Potential-Dependent Superlubricity of Ionic Liquids on a Graphite Surface

The lubricities of four quaternary phosphonium ionic liquids-Trihexyltetradecylphosphonium bis(2,4,4-trimethylpentyl)phosphinate ([P6 , 6 , 6 , 1 4][(iC8)2PO2]), trihexyltetradecylphosphonium bis(2-ethylhexyl)phosphate ([P6,6,6,14][BEHP]), trihexyltetradecylphosphonium bis-(trifluoromethylsulfonyl)imide ([P6 ,6 ,6,14][TFSI]), and tributylmethylphosphonium bis(trifluoromenthylsulfonyl)imide ([P4,4,4,1][TFSI])-were measured as a function of potential on highly oriented pyrolytic graphite (HOPG) by using atomic force microscopy (AFM).

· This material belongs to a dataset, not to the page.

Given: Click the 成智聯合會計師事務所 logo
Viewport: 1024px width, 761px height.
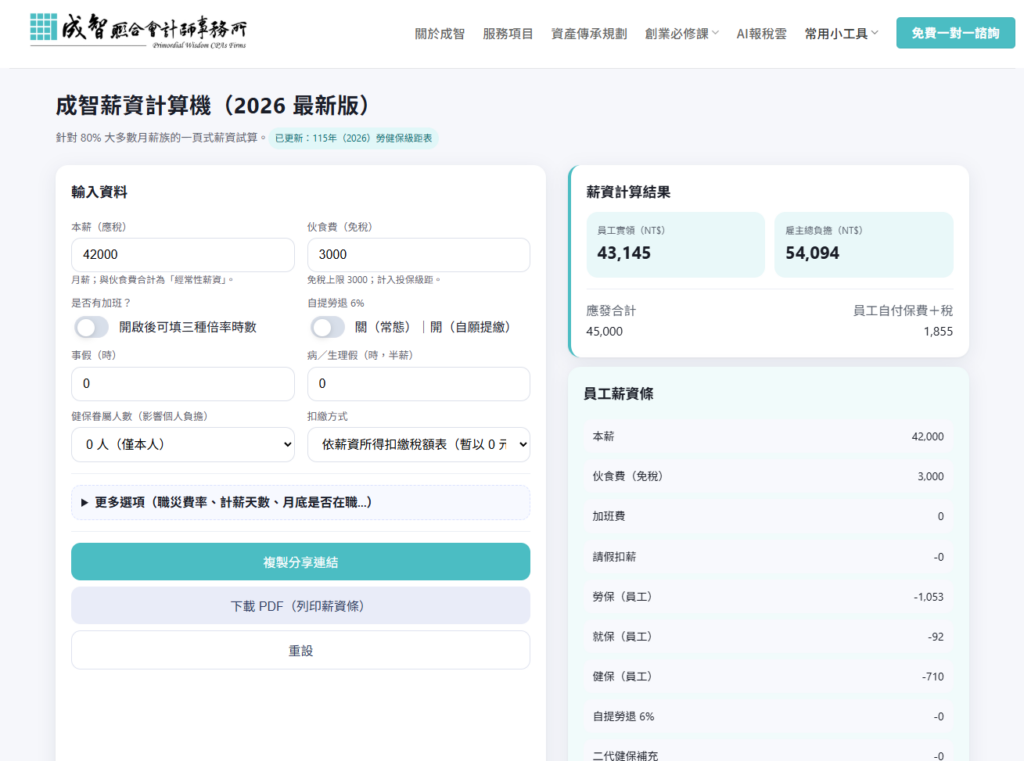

The shear strength and surface contact radius values fitted from JKR model indicate the AFM probe slides on an IL boundary layer rather than bare HOPG. Frictions change as the compositions of the boundary layers switch from cation enriched to anion enriched when the potential changes from negative to positive. Superlubricity, which refers to near zero increase in friction with load, is achieved for the [P6,6,6,14]+ cation at-1.0 V and the [TFSI]-anion at +1.0 V. The lubricities of ILs are mainly influenced by three factors: The alkyl chain length, chemical composition, and ion sizes.